● **Exercise materials**:

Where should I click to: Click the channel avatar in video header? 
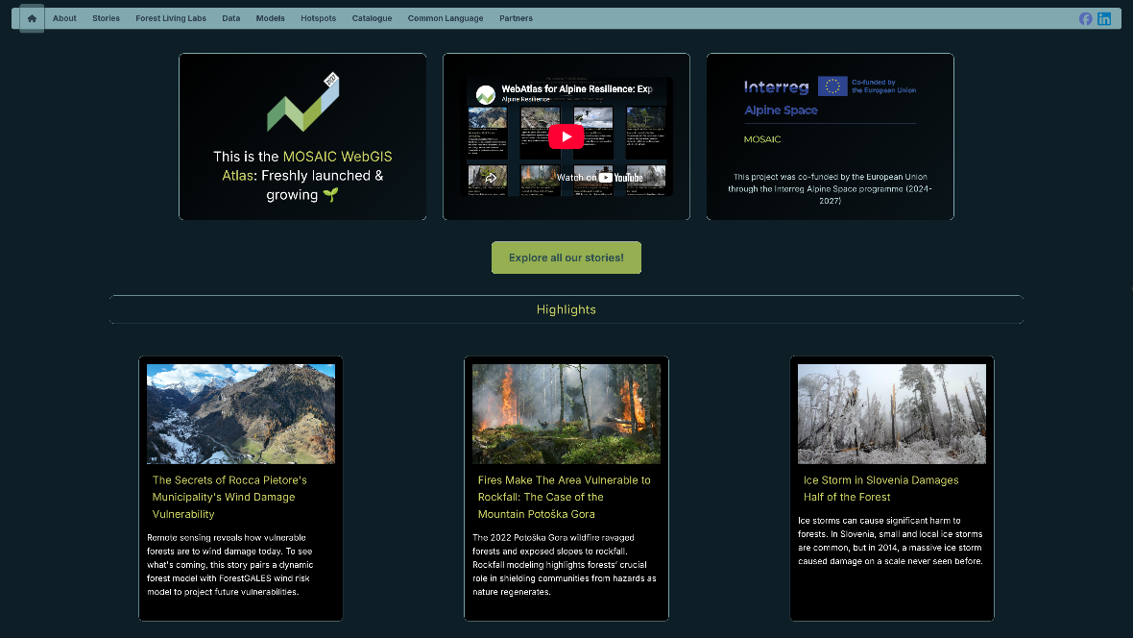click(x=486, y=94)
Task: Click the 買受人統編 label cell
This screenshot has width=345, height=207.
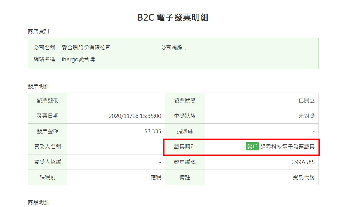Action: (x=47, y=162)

* * *

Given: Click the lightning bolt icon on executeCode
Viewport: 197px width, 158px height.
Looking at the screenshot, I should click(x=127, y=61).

● **Job**: Please copy the records from the line with "Where should I" up to and including the line with "Action: (x=47, y=162)", swapping "avatar" for "icon" and leaving everything else unchanged. Omit the pictures.

● **Task response**:
Where should I click to: Click the channel icon in video header? 
click(x=486, y=94)
Task: Click the 買受人統編 label cell
This screenshot has width=345, height=207.
Action: (x=47, y=162)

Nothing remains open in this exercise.